EM

Rollstuhlrugby: Großbritannien wieder Europameister

Großbritannien hat bei der Rollstuhlrugby-Europameisterschaft in Koblenz seinen Titel erfolgreich verteidigt. In einer Neulauflage des Finales von 2015 gewannen die Briten mit 49:41 gegen Schweden. Bronze holte sich die Auswahl Frankreich, die Dänemark mit 53:48 bezwang. Das deutsche Team landete in den Platzierungsspielen nach einem Sieg über Irland und einer Niederlage gegen Polen auf dem sechsten Rang.

Autor: Wilhelm Seibert
3 Minuten Lesezeit veröffentlicht am 03. Juli 2017

Das Finale begann furios, die favorisierten Briten lagen schnell mit 2:0 vorn, mussten dann aber den Ausgleich hinnehmen. Anschließend entwickelte sich eine ausgeglichene Begegnung über 12:12 im ersten Viertel zum 25:25-Pausenstand. Dem britischen Spiel war das Fehlen von Highpointer James Roberts anzumerken, „er konnte aus persönlichen Gründen nicht teilnehmen“, erklärte Trainer Paul Shaw: „Wir mussten unser Spiel ändern.“ Und die neue Taktik bestand zum Beispiel darin, Daniel Dawoud auf Schwedens Starspieler Tobias Sandberg anzusetzen. Der kleine Brite hing wie eine Klette an seinem Gegner. Mitte des dritten Viertels begannen die Schweden abzubauen. „Es war unser fünftes Turnierspiel, und wir hatten den schwereren Weg ins Finale“, stellte Benoit Labrecque fest, der Coach des Vize-Europameisters. Die gelb-blau-diagonalgestreifte Glückskrawatte hatte ihm diesmal nicht geholfen. Zwei Turnovers brachten Titelverteidiger Großbritannien die 36:33-Führung  Ende des dritten Viertels. Ohne taktische Timeouts und mit Dawoud als Sandberg-Schatten gelang den Schweden keine erfolgreiche Aufholjagd. 5:45 Minuten vor Schluss hieß es 39:35, den Vorsprung erhöhten die Briten auf 46:39. Nur noch zwei Minuten waren zu spielen und die Begegnung war entschieden. Coach Shaw stieß die Faust hoch, 0,8 Sekunden vor dem Ende fuhr Ayaz Bhuta rückwärts mit dem Ball zum 49:41 über die schwedische Linie. Dann konnte die Abschlussfeier der elften Rollstuhlrugby-Europameisterschaften in der Koblenzer Conlog Arena beginnen.

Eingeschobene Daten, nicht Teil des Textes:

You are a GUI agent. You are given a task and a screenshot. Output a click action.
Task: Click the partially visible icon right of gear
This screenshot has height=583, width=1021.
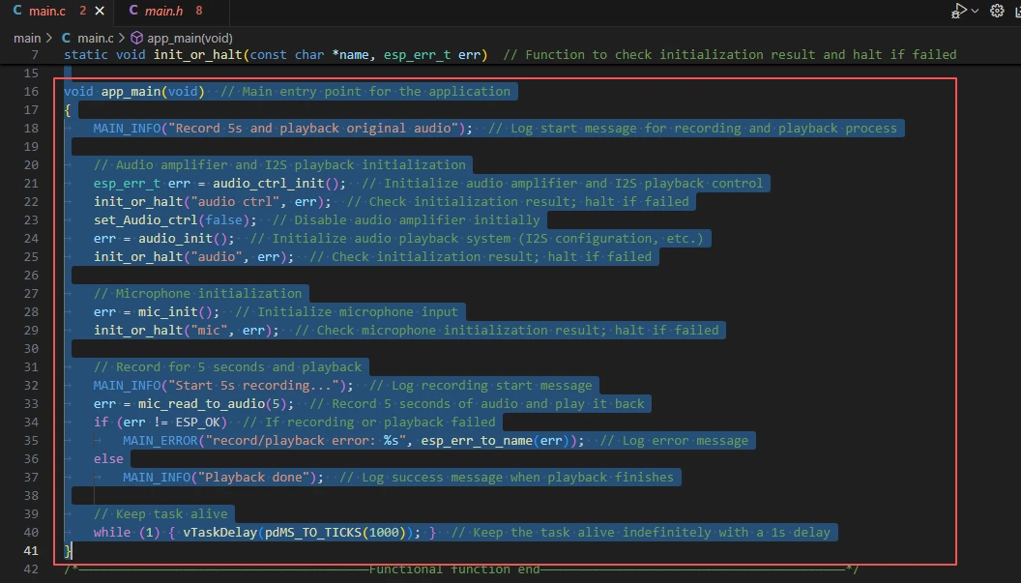(x=1016, y=11)
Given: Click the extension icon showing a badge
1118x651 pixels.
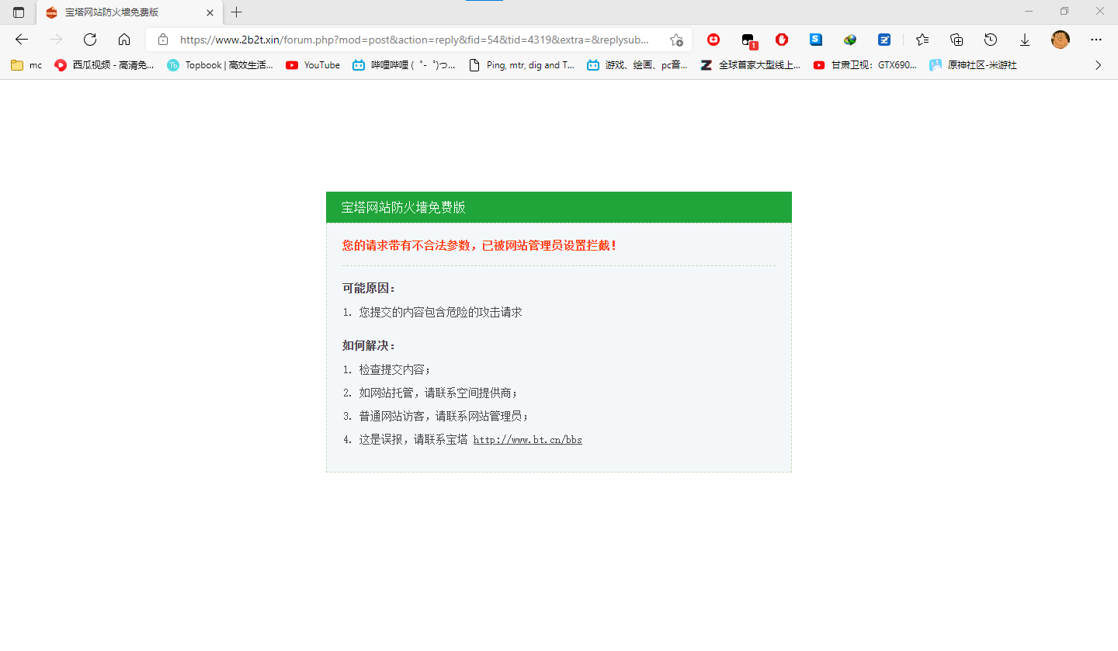Looking at the screenshot, I should coord(748,40).
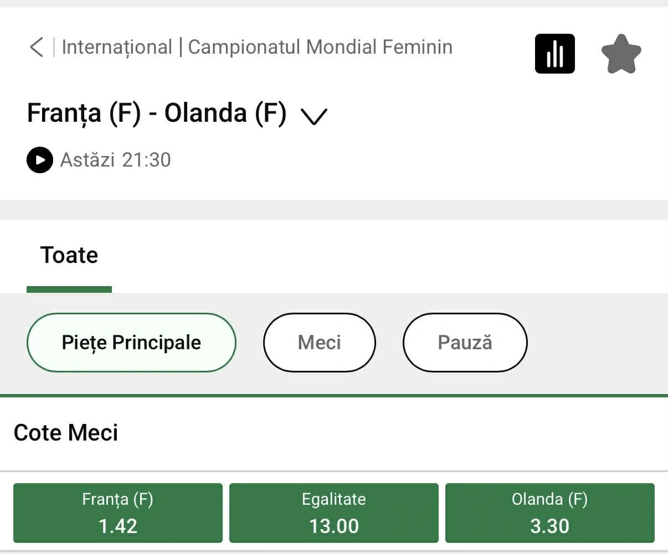668x554 pixels.
Task: Expand the dropdown chevron after the match title
Action: tap(314, 116)
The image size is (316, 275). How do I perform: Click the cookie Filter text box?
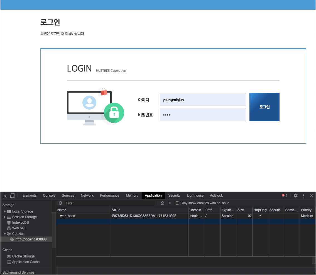pos(111,203)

Ihr erstes Edelmetall gewannen die Franzosen durch das 53:48 gegen Dänemark. Die Vorentscheidung in dieser Begegnung fiel durch eine Unkonzentriertheit des dänischen Lowpointers Eriksen kurz vor der Halbzeitpause (29:27), direkt nach Wiederbeginn nutzte Frankreich zwei Strafzeiten des Gegners zum 32:28. Die Dänen mussten mehr riskieren, kassierten Turnovers und Strafzeiten, lagen zeitweise mit sechs Toren zurück (36:30), kämpften sich allerdings 3:24 Minuten vor dem Ende auf 48:46 heran. Frankreichs Coach Olivier Cuisin wurde sichtlich unruhig, doch sein Team ließ sich den Sieg nicht mehr nehmen. „Dieses Spiel war für uns wichtiger als das Halbfinale, denn wir haben unsere erste Medaille gewonnen.“

Deutschland beschloss die EM auf Platz sechs. „Damit haben wir unser Ziel ganz klar verfehlt“, gab Trainer Christoph Werner nach dem 39:46 gegen Polen zu, der torärmsten Partie dieser Titelkämpfe. In einem von vielen Turnovers geprägten Auftaktviertel erkämpfte sich die deutsche Mannschaft einen 11:10-Vorsprung, zur Halbzeitpause hieß es 19:20. Noch alles drin also, aber das Gastgeber-Team hatte schon erkennen lassen, woran es an diesem Tag mangelte. „Es bringt nichts, wenn man sich Turnovers erkämpft und diese dann wieder wegwirft, ohne die Möglichkeit eines taktischen Timeouts zu nutzen“, kritisierte der Trainer. Bei den Polen stimmte vor allem die kämpferische Einstellung. „Hoch motiviert und mit viel  Aggressivität waren sie heute das bessere Team“, sagte Werner. „Bei uns war der Kopf leer, wir waren gar nicht richtig da.“

Auch im dritten Viertel, einer in vielen Begegnungen kritischen Phase, hielt Deutschland das Spiel noch offen (29:31). Dann allerdings häuften sich Konzentrationsmängel beim Einwurf zur Spieleröffnung, Polen nutzte die Chancen zur 37:32-Führung. Als Maik Baumann dann zu lange in der Zone stand und Steffen Weckes Tor nicht anerkannt wurde, Polen aber im Gegenzug viereinhalb Minuten vor Schluss auf 39:33 erhöhte, war dieses Spiel gelaufen.

Dass die Polen damit das Gastgeber-Team überholen konnten, ist für Trainer Werner eine bittere Enttäuschung. „Ich werde lange brauchen, um das zu verdauen“, sagte er. Geplant ist im Oktober ein Trainingslager, um mit der Vorbereitung auf das WM-Qualifikationssturnier im kommenden Frühjahr zu beginnen. Denn noch hat das deutsche Team die Chance auf die WM-Teilnahme in Sydney 2018.